▶ Activities
**1)** Reproduce, word for word, the part of the passage on counsel's fees that begins at the words "21Mr Allan of" and stops after "to be referred.".
**2)** In the passage on counsel's fees, how many hours of work did the preparation of submissions to the Medical Panel represent?

▶ Document text

21Mr Allan of counsel for the plaintiff submitted that those fees were in accordance with fees I had certified in earlier matters in which the jurisdictional argument had not been raised, and by reference to the circumstances in which the mentions and referral took place, submitted that they were reasonable, explaining that the fee of $660 that had been sought for each of the three mentions reflected an hourly rate of $330, and so two hours for each mention, and that the preparation of submissions to the Medical Panel represented six hours of work at $330, and that the fee of $1,375 for the initial contested directions hearing on 25 October 2018 was reasonable, having regard to the scope of the argument and the importance to the plaintiff of the question of the referral and the form of the questions if it were to be referred.

▶ Material provided

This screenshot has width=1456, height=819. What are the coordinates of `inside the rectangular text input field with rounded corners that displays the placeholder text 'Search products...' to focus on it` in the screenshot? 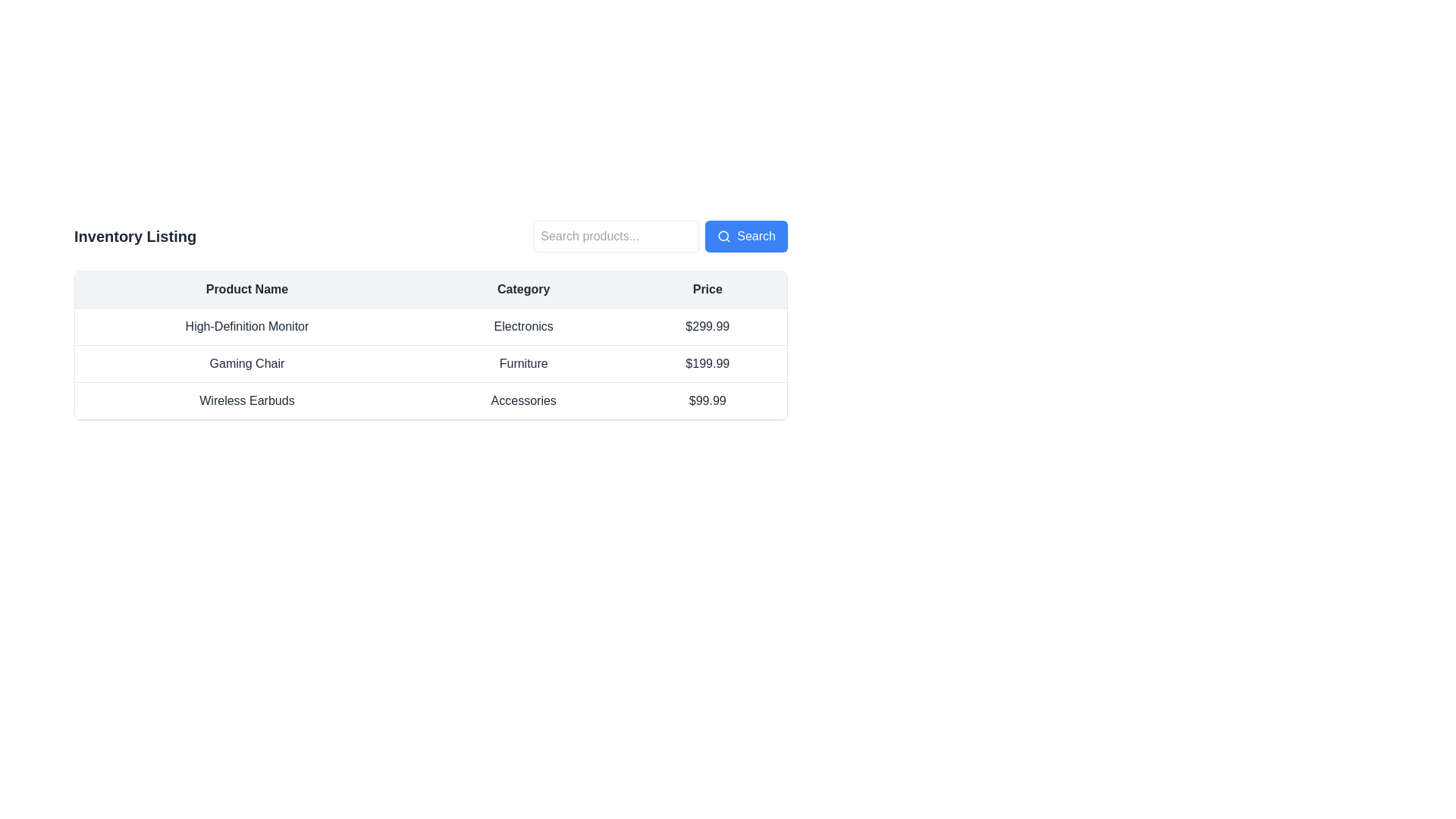 It's located at (617, 237).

▶ Replies
**1)**
21Mr Allan of counsel for the plaintiff submitted that those fees were in accordance with fees I had certified in earlier matters in which the jurisdictional argument had not been raised, and by reference to the circumstances in which the mentions and referral took place, submitted that they were reasonable, explaining that the fee of $660 that had been sought for each of the three mentions reflected an hourly rate of $330, and so two hours for each mention, and that the preparation of submissions to the Medical Panel represented six hours of work at $330, and that the fee of $1,375 for the initial contested directions hearing on 25 October 2018 was reasonable, having regard to the scope of the argument and the importance to the plaintiff of the question of the referral and the form of the questions if it were to be referred.

**2)** Six hours of work at $330.